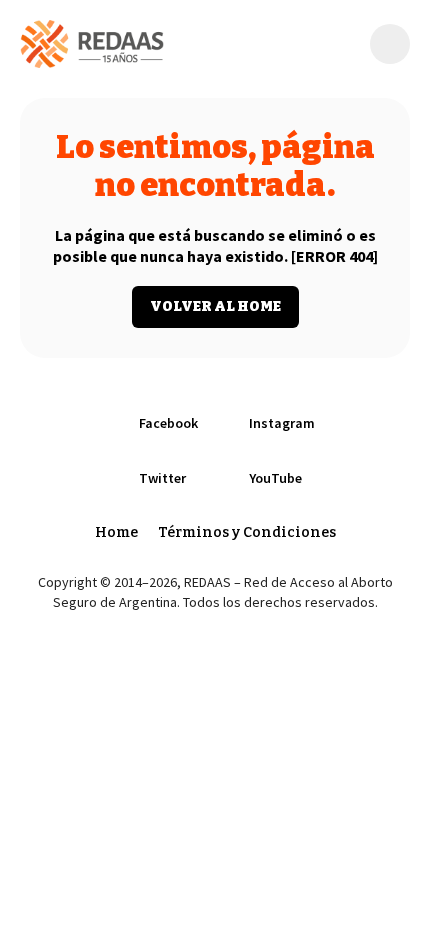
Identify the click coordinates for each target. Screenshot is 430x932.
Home (116, 532)
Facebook (168, 423)
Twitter (162, 478)
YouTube (275, 478)
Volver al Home (215, 306)
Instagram (282, 423)
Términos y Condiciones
────────────────────
Only the pictures are dropped when you print the material; everything else is copied exactly.

Identify the click coordinates for each target. Screenshot is 430x932.
Home (116, 532)
Facebook (168, 423)
Twitter (162, 478)
YouTube (275, 478)
Volver al Home (215, 306)
Instagram (282, 423)
Términos y Condiciones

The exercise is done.